Multiscale characterization of solar radiation-induced structural degradation in Type I collagen

Collagen, the most abundant structural protein in animals, plays a crucial role in maintaining skin integrity, elasticity, and strength. Type I collagen, which predominates in the skin, is particularly vulnerable to environmental stressors, such as solar radiation. Prolonged sun exposure accelerates collagen degradation, driving skin aging and impairing tissue functionality. However, the molecular mechanisms governing these intricate processes remain unclear. In this study, we employed bovine Type I collagen as a model system to investigate the molecular alterations induced by solar radiation, focusing on changes in structure, morphology, and fibrillogenesis potential. Collagen samples were irradiated using a solar simulator that mimics the full solar spectrum to ensure standardized conditions.
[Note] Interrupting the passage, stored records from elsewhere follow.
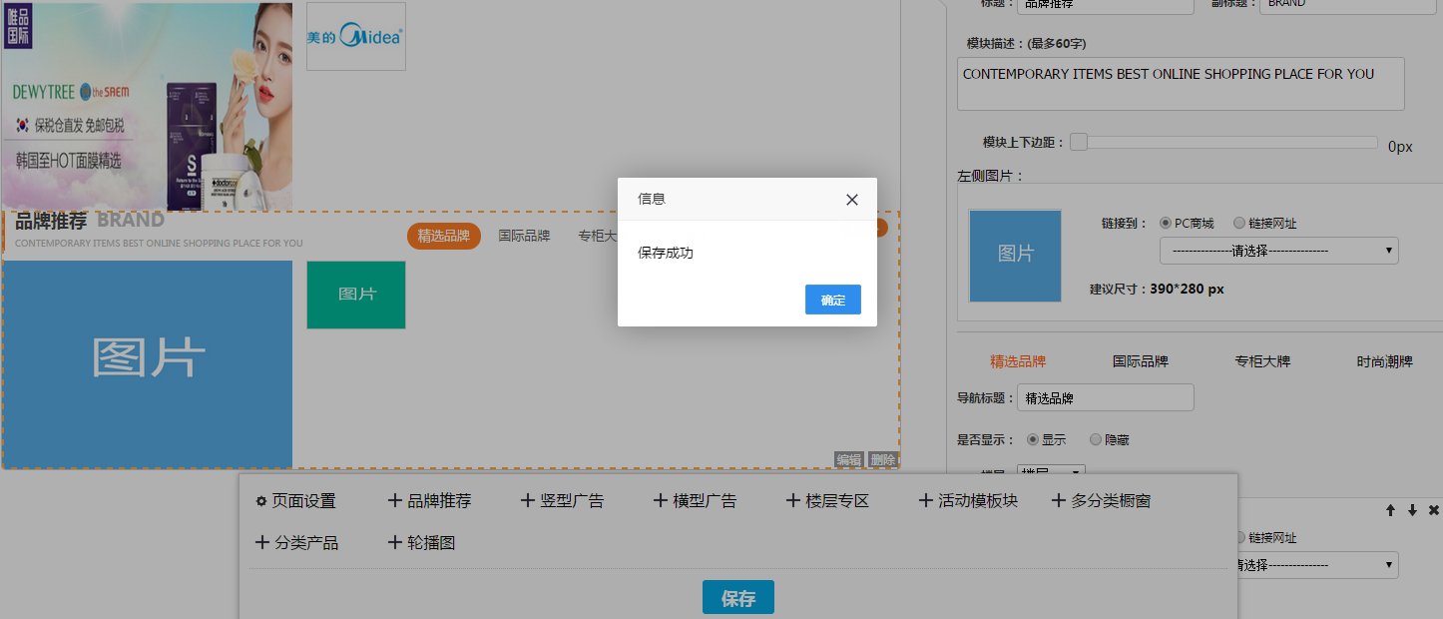The width and height of the screenshot is (1443, 619).
Task: Click the 导航标题 input field
Action: [1105, 397]
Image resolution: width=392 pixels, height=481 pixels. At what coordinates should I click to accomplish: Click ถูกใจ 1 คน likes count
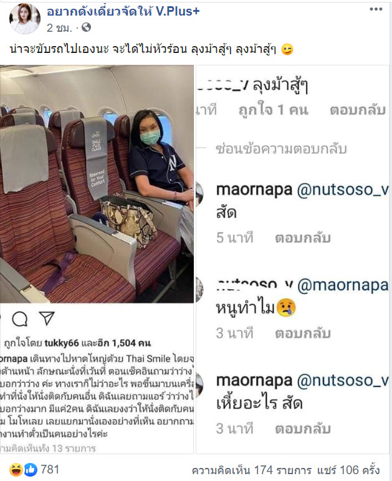[273, 110]
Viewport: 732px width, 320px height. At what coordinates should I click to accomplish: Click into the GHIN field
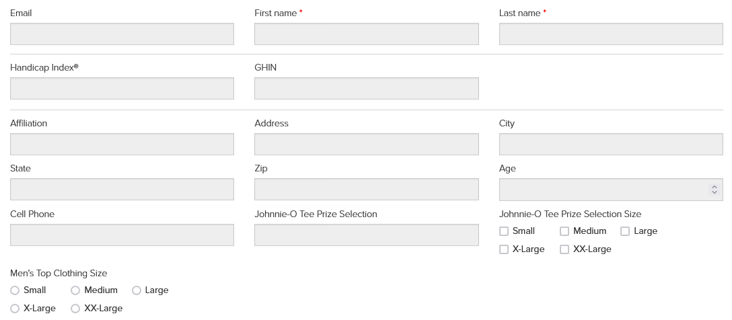pyautogui.click(x=366, y=89)
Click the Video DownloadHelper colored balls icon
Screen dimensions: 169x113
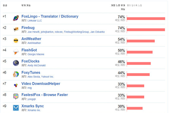coord(16,85)
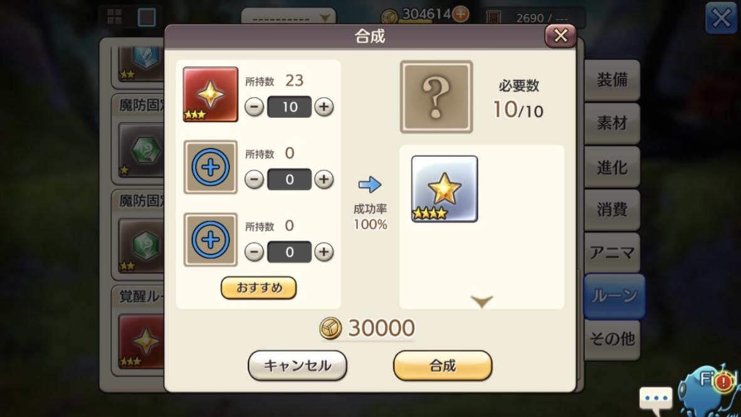Screen dimensions: 741x417
Task: Switch to the 装備 tab
Action: tap(612, 80)
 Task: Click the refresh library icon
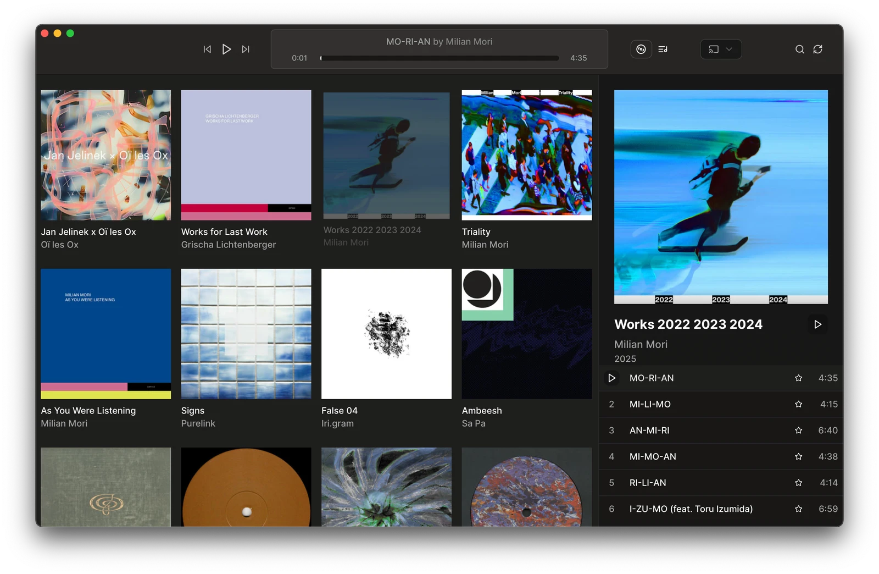(817, 49)
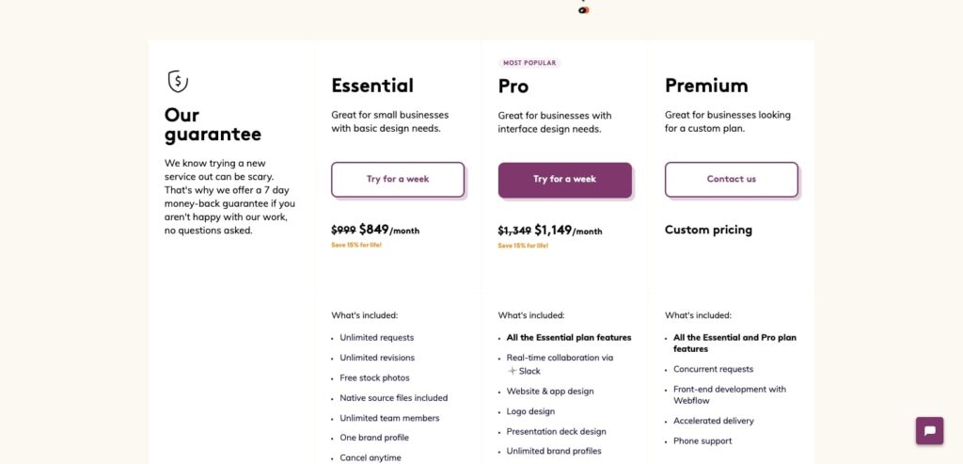
Task: Click Try for a week under Essential
Action: (x=398, y=179)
Structural changes at different levels, were analyzed using a multi-technique approach combining classical spectroscopies, fluorescence lifetime imaging microscopy, and scattering-type scanning near-field optical microscopy (s-SNOM). This multimodal approach enabled both sensitive detection of molecular alterations and spatial mapping of local heterogeneities within collagen fibers. Results indicate partial destabilization of the triple-helical structure and a loss of cross-links and telopeptides, consistent with molecular misalignment. FLIM imaging on samples stained with Anilinonaphthalene-1-sulfonic acid (ANS), a gold standard fluorescent dye for the study of protein conformational transition highlighted increased sample heterogeneity and a reduction in hydrophobic regions, pointing to structural disruption which could be also related to the loss of self-assembly capabilities of collagen molecules.